Fr. Jan Guziński became the second pastor. In his time the church was enlarged, and a school building next to the church was erected (earlier all we had was a frame depot from railway company. With few nuns the school educated the youth of our congregation and others who wished to come. (pic.2). The school was free of charge.
In 1944 the community of St. Joseph's church welcomed father. Frączkowski, who took care of his "sheep" while fr. Guziński was hospitalized for extended time. In 1948 return of fr. Guziński forced fr. Frączkowski into another assignment, since our small community could not afford two priests. In the year 1965 fr. Guziński erected yet another building, a convent for the sisters taking care of our school. He has died on April 4th 1969.
Fr. Frączkowski became the third pastor of our Polish parish. Most of his work was spent on supporting, maintaining and fixing all the buildings belonging to the parish. He brought many improvements to the property of our church. He died on November 19th 1973.
Fr. Jan Mucha became the next, fourth, pastor; and he shepherds us still. He came to Denver in 1970, but not right away to our parish. For a while he was traveling around the country, and he spent some time in Chicago. He visited Denver's Polish parish from time to time, so he was known to the community. Since he became the pastor in 1973, he initiated a lot of growth in our church. Even though we do have some English Masses and services, the parish is Polish, very Polish in every way. Also in time of His shepherdhood the convent building was changed to an elderry care home. A bit before that, while we still had our previous pastor, the school was rented out to Denver's Public Schools, since for lack of funds the nuns had to leave. Shortly after fr. Jan took over, the school came back to us, but for a time being not much happened there. Now, on Sundays as on special occasions we have Polish dinners, pastries and coffee there after Mass. Often the school hosts weddings, baptism, other parties. Also on Sundays we hold there lessons of the Polish language as well as preparation for First Communion and Confirmation. The school building is also used for any religious meetings of our community, as well as for any meetings and activities related to our Polish heritage. On the 3rd picture you can see the church and the parish office, prioest's house, from the parking lot of the school. This picture was taken in 1993, during the 13th World Youth Day, that is why there is a big bus in front of the church - it brought group of Polish pilgrims. Our church is the only Polish one in the whole central U.S.A., therefore during Christmas, Easter, Corpus Christi, as well as some other occasions, our Masses are attended by Polish people from all over the US, often even ones out of US.
Not long ago ZHP started it's work here, a Polish equivalent of boy/girl scouts.

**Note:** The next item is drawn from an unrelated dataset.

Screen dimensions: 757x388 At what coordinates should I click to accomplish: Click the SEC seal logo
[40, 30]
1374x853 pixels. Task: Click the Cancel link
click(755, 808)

In general we try to do as much as we can here; of course I will post info here as new things happen and anything becomes available. As you can see on this picture (10) we do have quite a few altar servants. Not all are on this picture, and some of these left already replaced by others, but still, we do have quite enough of them. In the center of the photograph is our Fr. Jan Mucha; and just to the left is our deacon, Grzegorz Cioch. Greg is studying in the Polish seminary in Orchard Lake, and now he's preparing for the ordination to become a permanent deacon. Now he is on practice in Denver, but not in our parish; he was designated to one of the American parishes, but he still visits us often, and we hope that when and if the need arises he will come to serve us as a priest.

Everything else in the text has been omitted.